This had been going on for hours.

Then, very slowly, a bead of sweat began to roll—slowly, slowly—down the flat plane of his forehead, tracing an irritating path toward the corner of his left eye, until finally, Hubert was forced to turn away, however briefly, from the pernicious parsimoniousness of the recalcitrant telescope to wipe at his brow and maybe reflect, just a little, on the hopelessness of it all—and that, that very moment, was when it happened, and something far below caught his eye.

Well, that part can be verified, as that part is the final notation Hubert ever made there.

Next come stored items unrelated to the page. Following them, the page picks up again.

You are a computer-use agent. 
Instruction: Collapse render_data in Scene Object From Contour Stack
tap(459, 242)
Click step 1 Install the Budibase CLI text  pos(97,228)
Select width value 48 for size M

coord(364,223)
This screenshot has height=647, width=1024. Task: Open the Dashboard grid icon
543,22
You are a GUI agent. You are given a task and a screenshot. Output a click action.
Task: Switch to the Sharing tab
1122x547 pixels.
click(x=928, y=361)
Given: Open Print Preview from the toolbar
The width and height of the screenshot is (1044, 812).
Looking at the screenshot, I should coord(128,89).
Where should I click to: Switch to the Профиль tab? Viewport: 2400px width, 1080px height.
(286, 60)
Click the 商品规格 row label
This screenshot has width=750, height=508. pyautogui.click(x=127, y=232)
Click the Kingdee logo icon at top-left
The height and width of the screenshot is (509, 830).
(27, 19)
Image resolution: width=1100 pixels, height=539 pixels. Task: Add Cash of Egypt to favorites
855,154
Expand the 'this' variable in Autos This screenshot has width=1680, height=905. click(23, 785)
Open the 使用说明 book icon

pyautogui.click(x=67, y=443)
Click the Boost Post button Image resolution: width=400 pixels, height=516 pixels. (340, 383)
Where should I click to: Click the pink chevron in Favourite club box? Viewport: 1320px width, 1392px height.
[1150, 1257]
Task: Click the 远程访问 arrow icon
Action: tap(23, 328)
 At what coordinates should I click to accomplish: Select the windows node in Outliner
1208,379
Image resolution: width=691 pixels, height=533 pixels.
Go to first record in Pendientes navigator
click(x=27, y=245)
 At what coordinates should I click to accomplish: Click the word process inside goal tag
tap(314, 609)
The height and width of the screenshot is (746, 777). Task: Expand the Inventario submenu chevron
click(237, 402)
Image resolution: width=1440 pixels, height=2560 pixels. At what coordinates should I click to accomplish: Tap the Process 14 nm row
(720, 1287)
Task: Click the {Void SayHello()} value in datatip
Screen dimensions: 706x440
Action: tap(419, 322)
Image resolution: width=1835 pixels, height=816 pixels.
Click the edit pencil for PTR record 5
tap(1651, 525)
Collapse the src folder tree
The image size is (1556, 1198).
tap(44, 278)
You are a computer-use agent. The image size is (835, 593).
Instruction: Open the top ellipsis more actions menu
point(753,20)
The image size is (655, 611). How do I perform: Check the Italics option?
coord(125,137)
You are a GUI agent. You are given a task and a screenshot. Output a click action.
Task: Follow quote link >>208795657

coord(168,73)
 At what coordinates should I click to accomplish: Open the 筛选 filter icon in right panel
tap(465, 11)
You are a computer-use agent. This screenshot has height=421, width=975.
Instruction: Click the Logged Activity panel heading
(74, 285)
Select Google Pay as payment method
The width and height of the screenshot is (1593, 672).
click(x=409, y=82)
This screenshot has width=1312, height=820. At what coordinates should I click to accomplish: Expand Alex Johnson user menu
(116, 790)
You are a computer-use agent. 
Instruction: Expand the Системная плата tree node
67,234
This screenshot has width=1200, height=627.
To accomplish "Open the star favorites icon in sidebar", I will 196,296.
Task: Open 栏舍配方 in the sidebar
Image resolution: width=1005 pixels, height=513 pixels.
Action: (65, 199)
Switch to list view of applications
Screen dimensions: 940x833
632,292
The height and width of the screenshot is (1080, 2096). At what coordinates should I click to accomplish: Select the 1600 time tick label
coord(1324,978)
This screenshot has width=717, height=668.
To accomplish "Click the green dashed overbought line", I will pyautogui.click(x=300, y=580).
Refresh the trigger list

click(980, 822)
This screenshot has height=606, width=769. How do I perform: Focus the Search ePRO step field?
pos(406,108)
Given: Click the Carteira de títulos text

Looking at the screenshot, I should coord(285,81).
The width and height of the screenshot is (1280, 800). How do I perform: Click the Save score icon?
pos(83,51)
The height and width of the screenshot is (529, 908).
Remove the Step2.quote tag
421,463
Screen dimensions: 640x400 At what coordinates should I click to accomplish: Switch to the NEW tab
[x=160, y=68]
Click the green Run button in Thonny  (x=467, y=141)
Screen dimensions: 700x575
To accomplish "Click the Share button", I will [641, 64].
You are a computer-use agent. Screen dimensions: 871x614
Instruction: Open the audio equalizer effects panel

This is what he wrote: he wrote, something! 1:19 AM. Then (as it may be surmised) he went out to meet his destiny.

What Hubert had noticed—there on the edge of the compound, in the inky darkness, squatting beside a low spiky bush—was—her! Yes, yes, Hubert thought, it was, indeed, she! And yes, she was squatting there, motionless, as in the day, but more deliberate now, more incisive, as if she were waiting for something—what? Hubert thought, and he felt a little dizzy, which was not uncommon lately. His toes itched something fierce, so he scraped them together. But when he looked again, still, the girl had not moved, was crouched in the same spot, at the same angle, not at all, he would reflect some time later, unlike himself at the telescope, poised and alert, and yes, Hubert, waiting, and yes, he thought again, she was looking at him.

Then, his pulse quickening, Hubert thought: she is waiting for me!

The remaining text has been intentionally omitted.